• TEXT SEGMENT:
-----

SCAD’s bookstore/cafe sat directly across from the armory building: tile floors, brass rails, polished wood. Step in the door and turn to the left and you were in line for books and art supplies, turn to the right and you were standing in the food and coffee line. Fun fact: Hamburgers are cheaper than art supplies.
The move was simple: Browse the bookstore side, pick up a set of watercolors or whatever, see a friend seated in the cafe area, go say hello, then ease on over to the food line. The bored student working the bookstore side either would lose track of me or not really care, so off I went with books or supplies for the price of a burger.
I’m not proud of my time as a hardened art school criminal, but it happened. I ran out of money quickly, and though my mother slipped me cash whenever she could, my father held fast to his principles: Go to engineering school and never pay a penny, go to art school and never get a penny.
The obvious solution was to get a job, but I was eighteen and enamored with the notion of being a full-time art school student. I wanted to be like the other kids, like Chris from Atlanta whose father did well enough in advertising to afford for his son a beautiful apartment in Savannah’s historic district. The walls were pristine white, the soft carpet an arctic blue. Chris enjoyed central heat and air, a burglar alarm, cable television, and a well-stocked refrigerator. His hair and clothes were perfect. Chris was a Bret Easton Ellis character personified.
A bunch of us, male and female, went over to his place one night to watch Caligula ironically. Everyone laughed and talked about how disgusting it was, and I felt guilty for being the only deviant in the room who was storing scenes away in the spank bank. During our sophomore year Chris came out and his pops cut him off: No more Less Than Zero apartment, no more art school. I appreciated my old man’s stubbornness after that. My first year of college might have been financially rough, but it least it severed the cord.
Anyway, the bookstore/cafe. I bought, or at least acquired, a black bound Strathmore sketchbook and immediately began writing in it everywhere, all the time. I wrote while I walked, while I waited for classes, I even wrote while I was sitting with friends.
“Writing” is a generous description. Trying to reread that incoherent mess borders on impossible, but through the tangle of nonsense emerge three themes: loneliness, horniness, and borderline illiteracy. That first black book is the writer’s equivalent of a toddler learning to speak. Sometimes it’s better not to look back, and sometimes desire trumps reason. That first sketchbook/notebook contains no hint of talent, not a single sentence worth repeating, but it bears witness to an overwhelming urge to keep putting pen to paper.

-----

(Stored listing)

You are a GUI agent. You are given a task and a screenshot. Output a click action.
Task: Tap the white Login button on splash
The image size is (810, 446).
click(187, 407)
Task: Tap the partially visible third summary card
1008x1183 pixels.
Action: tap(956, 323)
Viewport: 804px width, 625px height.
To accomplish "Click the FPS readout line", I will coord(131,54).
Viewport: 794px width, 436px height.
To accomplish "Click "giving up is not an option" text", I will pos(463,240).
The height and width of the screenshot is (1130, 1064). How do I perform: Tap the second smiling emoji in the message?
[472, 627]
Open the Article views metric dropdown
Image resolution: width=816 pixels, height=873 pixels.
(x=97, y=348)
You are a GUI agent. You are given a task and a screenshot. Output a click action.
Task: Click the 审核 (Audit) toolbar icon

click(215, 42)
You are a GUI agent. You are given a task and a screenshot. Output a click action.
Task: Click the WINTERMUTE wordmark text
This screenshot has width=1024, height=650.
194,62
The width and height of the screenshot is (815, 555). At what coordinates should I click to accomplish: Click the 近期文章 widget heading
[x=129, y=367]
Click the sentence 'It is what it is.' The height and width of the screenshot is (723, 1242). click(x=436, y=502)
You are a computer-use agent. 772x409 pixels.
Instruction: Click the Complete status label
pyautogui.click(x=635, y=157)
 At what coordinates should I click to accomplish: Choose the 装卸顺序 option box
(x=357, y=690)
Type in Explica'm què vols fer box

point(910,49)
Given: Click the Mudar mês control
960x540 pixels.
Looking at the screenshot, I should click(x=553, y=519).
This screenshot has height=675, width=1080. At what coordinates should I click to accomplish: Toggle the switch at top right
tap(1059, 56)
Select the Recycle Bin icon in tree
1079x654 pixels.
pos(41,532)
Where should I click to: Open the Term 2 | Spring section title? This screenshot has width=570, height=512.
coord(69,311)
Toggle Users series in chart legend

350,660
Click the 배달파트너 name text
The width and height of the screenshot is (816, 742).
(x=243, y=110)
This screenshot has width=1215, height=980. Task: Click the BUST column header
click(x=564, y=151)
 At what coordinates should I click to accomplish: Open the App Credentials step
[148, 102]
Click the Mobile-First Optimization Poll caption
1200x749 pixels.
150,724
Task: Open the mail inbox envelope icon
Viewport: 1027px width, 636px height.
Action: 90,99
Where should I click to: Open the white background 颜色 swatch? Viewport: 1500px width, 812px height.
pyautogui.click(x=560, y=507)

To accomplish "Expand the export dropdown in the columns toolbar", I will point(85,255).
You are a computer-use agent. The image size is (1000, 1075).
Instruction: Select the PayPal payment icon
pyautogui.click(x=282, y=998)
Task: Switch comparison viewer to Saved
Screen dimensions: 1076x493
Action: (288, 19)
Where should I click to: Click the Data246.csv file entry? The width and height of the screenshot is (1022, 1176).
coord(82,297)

-----

• BRIEF A: In the art school memoir above, list the comforts that Chris enjoyed in his Savannah apartment.
• BRIEF B: Resume the art school memoir from the end of its last paragraph.

• WRITTEN REPLY A: Central heat and air, a burglar alarm, cable television, and a well-stocked refrigerator.

• WRITTEN REPLY B:
What drives the need to make things? Why are some people so compelled to write, draw, sing, dance, sculpt, act, cook, carve? And why isn’t everyone enslaved by the desire to create? Maybe what fuels my appetite was the few times as a kid that I got lucky and made a good thing. Maybe I’m just a junkie chasing that first high, or maybe I came pre-wired for making things — born with the compulsion to create.
I don’t know, but it’s painfully obvious looking through that first black book that in my case compulsion and aptitude did not come as a bundle. Also apparent is my blissful self-unawareness. I carried that goddamned thing everywhere, transcribing conversations (“Eddie Plank was the greatest southpaw of all time”), playing with words as if they were model trains (“torn-thorn-horn”) and convincing myself that I was okay (“No longer scared!”). Bad doodles crowd the jumble of words.
When I bought, or at least acquired, my black book I didn’t realize that such a beast was catnip for some people. A girl named Margaret approached me in Drawing I. She resembled Carney Phillips pre-surgery, but in eighties art school clothing: Forenzas, Alison Moyet hair, over-sized coat.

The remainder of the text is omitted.